In addition, the 12-month maximum permissible preexisting condition 
exclusion period begins on May 13, 1997 and ends on May 12, 1998. 
Accordingly, because no medical advice, diagnosis, care, or treatment 
was recommended to or received by E for the leg during the 6-month look-
back period (even though medical care was provided within the 6-month 
period preceding the effective date of E's coverage under Issuer T's 
policy), Issuer T may not impose any preexisting condition exclusion 
with respect to E. Moreover, even if E had received treatment during the 
6-month look-back period, Issuer T still would not be permitted to 
impose a preexisting condition exclusion because the 12-month maximum 
permissible preexisting condition exclusion period expired on May 12, 
1998 (before the effective date of E's coverage under Issuer T's 
policy).
    Example 4. (i) Facts.
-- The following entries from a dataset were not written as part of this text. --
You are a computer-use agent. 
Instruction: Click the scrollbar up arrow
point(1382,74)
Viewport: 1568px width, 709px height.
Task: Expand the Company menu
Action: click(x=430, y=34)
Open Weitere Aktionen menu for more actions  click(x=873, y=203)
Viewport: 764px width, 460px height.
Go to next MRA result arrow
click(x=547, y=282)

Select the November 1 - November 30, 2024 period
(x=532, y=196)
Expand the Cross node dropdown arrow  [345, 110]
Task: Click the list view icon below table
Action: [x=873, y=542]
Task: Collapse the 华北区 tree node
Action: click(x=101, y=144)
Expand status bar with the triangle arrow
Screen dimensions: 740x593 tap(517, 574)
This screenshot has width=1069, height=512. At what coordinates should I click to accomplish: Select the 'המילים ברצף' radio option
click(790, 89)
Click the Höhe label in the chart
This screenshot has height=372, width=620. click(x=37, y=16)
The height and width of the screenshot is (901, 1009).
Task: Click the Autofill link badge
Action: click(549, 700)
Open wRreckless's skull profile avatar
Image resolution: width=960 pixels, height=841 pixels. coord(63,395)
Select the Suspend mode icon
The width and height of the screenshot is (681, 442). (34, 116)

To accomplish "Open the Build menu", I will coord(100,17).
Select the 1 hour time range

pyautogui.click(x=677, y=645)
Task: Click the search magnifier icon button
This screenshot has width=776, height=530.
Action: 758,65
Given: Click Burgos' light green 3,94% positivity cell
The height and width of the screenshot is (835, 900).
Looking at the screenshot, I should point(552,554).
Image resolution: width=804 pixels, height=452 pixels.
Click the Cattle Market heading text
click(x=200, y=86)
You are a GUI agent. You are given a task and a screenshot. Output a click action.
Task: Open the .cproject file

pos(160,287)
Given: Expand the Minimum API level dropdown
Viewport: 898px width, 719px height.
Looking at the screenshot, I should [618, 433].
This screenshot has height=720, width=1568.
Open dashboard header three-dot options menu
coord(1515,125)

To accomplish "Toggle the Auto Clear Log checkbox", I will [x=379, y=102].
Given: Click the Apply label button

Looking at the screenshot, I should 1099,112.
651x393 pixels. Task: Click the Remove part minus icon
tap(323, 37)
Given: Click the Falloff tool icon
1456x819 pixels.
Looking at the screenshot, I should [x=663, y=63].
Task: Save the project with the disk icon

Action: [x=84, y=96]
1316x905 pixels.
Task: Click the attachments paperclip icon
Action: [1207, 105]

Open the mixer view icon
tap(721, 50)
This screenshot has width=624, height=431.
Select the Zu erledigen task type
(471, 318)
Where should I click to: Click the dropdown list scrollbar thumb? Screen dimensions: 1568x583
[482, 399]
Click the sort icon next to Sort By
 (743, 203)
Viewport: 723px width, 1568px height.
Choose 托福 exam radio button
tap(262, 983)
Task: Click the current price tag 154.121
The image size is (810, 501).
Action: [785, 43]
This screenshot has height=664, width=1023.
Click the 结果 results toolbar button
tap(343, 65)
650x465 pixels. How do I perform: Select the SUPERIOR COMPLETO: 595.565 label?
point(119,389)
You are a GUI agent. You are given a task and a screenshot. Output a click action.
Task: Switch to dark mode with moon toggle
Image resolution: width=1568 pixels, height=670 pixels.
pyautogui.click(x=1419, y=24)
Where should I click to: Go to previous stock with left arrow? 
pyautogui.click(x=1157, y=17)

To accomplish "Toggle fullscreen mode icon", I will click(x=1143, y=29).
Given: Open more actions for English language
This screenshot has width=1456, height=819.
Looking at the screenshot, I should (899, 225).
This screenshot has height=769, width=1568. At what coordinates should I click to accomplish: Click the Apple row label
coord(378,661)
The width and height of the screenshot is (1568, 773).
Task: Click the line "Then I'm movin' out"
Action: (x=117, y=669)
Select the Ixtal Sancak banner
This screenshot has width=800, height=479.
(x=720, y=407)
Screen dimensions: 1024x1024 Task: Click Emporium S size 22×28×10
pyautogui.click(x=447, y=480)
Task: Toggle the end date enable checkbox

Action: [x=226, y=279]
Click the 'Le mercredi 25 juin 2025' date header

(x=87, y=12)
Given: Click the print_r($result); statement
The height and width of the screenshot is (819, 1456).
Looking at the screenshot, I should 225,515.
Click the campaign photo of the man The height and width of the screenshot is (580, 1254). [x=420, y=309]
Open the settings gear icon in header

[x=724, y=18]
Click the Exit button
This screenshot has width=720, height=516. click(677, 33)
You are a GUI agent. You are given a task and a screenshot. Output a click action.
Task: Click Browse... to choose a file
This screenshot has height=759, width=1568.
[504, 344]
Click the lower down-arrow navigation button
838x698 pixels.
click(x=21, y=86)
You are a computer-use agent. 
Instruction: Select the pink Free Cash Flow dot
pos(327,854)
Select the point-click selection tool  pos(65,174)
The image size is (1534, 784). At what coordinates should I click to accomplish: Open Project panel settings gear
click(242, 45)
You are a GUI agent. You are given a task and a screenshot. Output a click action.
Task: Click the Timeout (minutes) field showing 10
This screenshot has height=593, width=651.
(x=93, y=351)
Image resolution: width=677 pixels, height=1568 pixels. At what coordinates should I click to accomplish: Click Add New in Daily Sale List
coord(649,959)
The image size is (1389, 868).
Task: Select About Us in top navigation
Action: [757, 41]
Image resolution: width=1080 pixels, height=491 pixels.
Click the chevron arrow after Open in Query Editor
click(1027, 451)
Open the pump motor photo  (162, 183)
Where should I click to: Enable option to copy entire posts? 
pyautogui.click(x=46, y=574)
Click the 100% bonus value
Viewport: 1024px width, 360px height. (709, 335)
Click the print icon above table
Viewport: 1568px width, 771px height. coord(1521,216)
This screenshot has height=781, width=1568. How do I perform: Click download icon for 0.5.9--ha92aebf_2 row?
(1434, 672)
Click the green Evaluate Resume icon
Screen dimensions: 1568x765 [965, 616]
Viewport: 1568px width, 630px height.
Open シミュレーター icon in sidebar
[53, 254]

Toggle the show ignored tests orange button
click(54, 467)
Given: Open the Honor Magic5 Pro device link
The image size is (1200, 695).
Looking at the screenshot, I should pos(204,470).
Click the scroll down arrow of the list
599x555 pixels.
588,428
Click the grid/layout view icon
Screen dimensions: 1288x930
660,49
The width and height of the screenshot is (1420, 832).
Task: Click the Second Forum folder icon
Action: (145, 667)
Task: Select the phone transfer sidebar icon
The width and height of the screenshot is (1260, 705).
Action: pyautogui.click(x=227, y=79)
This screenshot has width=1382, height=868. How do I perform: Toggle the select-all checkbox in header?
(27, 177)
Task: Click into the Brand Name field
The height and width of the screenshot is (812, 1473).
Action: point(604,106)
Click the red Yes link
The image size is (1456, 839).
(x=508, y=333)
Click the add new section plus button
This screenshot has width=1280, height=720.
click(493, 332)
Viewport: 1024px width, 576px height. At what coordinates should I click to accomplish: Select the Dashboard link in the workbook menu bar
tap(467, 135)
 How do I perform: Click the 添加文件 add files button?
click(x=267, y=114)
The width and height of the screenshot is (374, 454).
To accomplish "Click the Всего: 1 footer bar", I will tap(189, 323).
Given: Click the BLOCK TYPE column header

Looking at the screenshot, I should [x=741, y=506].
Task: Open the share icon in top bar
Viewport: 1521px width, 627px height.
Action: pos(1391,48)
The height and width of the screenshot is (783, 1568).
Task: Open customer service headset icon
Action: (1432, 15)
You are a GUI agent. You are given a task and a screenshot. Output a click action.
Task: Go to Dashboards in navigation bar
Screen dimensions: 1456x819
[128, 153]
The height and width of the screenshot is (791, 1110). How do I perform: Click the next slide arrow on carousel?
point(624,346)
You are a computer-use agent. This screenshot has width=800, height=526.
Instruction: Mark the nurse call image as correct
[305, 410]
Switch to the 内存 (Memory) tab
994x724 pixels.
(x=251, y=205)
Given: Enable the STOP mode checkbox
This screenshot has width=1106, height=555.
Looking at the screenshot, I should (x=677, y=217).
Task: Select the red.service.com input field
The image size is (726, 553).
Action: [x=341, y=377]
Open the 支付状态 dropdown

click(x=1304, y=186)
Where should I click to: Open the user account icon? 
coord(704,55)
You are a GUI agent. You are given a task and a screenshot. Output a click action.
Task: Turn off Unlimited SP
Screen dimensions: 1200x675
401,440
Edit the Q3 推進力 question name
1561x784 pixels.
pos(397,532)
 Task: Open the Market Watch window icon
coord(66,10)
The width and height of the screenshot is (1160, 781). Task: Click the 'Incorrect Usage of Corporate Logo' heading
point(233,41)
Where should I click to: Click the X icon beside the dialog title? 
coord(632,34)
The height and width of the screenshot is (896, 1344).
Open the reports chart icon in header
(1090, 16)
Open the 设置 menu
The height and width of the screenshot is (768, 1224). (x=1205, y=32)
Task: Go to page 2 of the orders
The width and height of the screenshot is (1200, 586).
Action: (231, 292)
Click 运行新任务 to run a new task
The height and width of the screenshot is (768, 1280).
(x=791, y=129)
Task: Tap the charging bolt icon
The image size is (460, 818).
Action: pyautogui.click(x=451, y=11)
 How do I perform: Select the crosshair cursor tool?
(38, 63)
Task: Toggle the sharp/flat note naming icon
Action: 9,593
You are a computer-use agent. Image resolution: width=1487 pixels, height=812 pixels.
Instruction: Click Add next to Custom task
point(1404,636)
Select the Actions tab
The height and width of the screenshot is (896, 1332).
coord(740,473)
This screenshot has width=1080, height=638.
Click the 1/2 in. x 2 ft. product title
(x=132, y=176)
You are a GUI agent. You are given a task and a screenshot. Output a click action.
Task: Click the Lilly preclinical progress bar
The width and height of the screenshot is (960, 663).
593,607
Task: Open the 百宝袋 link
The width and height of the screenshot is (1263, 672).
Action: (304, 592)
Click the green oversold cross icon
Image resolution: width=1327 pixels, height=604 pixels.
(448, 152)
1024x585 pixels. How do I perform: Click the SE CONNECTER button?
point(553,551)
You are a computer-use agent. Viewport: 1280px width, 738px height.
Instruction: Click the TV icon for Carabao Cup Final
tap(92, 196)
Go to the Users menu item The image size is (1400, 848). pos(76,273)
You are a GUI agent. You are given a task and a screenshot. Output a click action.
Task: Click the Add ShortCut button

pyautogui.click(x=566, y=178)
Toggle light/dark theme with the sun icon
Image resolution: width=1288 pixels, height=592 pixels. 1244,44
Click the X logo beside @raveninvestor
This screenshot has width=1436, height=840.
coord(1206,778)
A group health plan limits eligibility for 
coverage to full-time employees of Employer Y. Coverage becomes 
effective on the first day of the month following the date the employee 
becomes eligible. Employee C begins working full-time for Employer Y on 
April 11. Prior to this date, C worked part-time for Y. C enrolls in the 
plan and coverage is effective May 1.
    (ii) Conclusion. In this Example 4, C's enrollment date is April 11 
and the period from April 11 through April 30 is a waiting period. The 
period while C was working part-time, and therefore not in an eligible 
class of employees, is not part of the waiting period.
    Example 5. (i) Facts. To be eligible for coverage under a 
multiemployer group health plan in the current calendar quarter, the 
plan requires an individual to have worked 250 hours in covered 
employment during the previous quarter. If the hours requirement is 
satisfied, coverage becomes effective on the

[[Page 642]]

first day of the current calendar quarter. Employee D begins work on 
January 28 and does not work 250 hours in covered employment during the 
first quarter (ending March 31). D works at least 250 hours in the 
second quarter (ending June 30) and is enrolled in the plan with 
coverage effective July 1 (the first day of the third quarter).
    (ii) Conclusion. In this Example 5, D's enrollment date is the first 
day of the quarter during which D satisfies the hours requirement, which 
is April 1. The period from April 1 through June 30 is a waiting period.

    (v) Late enrollee means an individual whose enrollment in a plan is 
a late enrollment.
    (vi) (A) Late enrollment means enrollment of an individual under a 
group health plan other than--
    (1) On the earliest date on which coverage can become effective for 
the individual under the terms of the plan; or
    (2) Through special enrollment. (For rules relating to special 
enrollment, see Sec. 2590.701-6.)
    (B) If an individual ceases to be eligible for coverage under the 
plan, and then subsequently becomes eligible for coverage under the 
plan, only the individual's most recent period of eligibility is taken 
into account in determining whether the individual is a late enrollee 
under the plan with respect to the most recent period of coverage. 
Similar rules apply if an individual again becomes eligible for coverage 
following a suspension of coverage that applied generally under the 
plan.
    (vii) Examples. The rules of paragraphs (a)(3)(v) and (vi) of this 
section are illustrated by the following examples:

    Example 1. (i) Facts. Employee F first becomes eligible to be 
covered by Employer W's group health plan on January 1, 1999 but elects 
not to enroll in the plan until a later annual open enrollment period, 
with coverage effective January 1, 2001. F has no special enrollment 
right at that time.
    (ii) Conclusion. In this Example 1, F is a late enrollee with 
respect to F's coverage that became effective under the plan on January 
1, 2001.
    Example 2. (i) Facts. Same facts as Example 1, except that F 
terminates employment with Employer W on July 1, 1999 without having had 
any health insurance coverage under the plan. F is rehired by Employer W 
on January 1, 2000 and is eligible for and elects coverage under 
Employer W's plan effective on January 1, 2000.
    (ii) Conclusion. In this Example 2, F would not be a late enrollee 
with respect to F's coverage that became effective on January 1, 2000.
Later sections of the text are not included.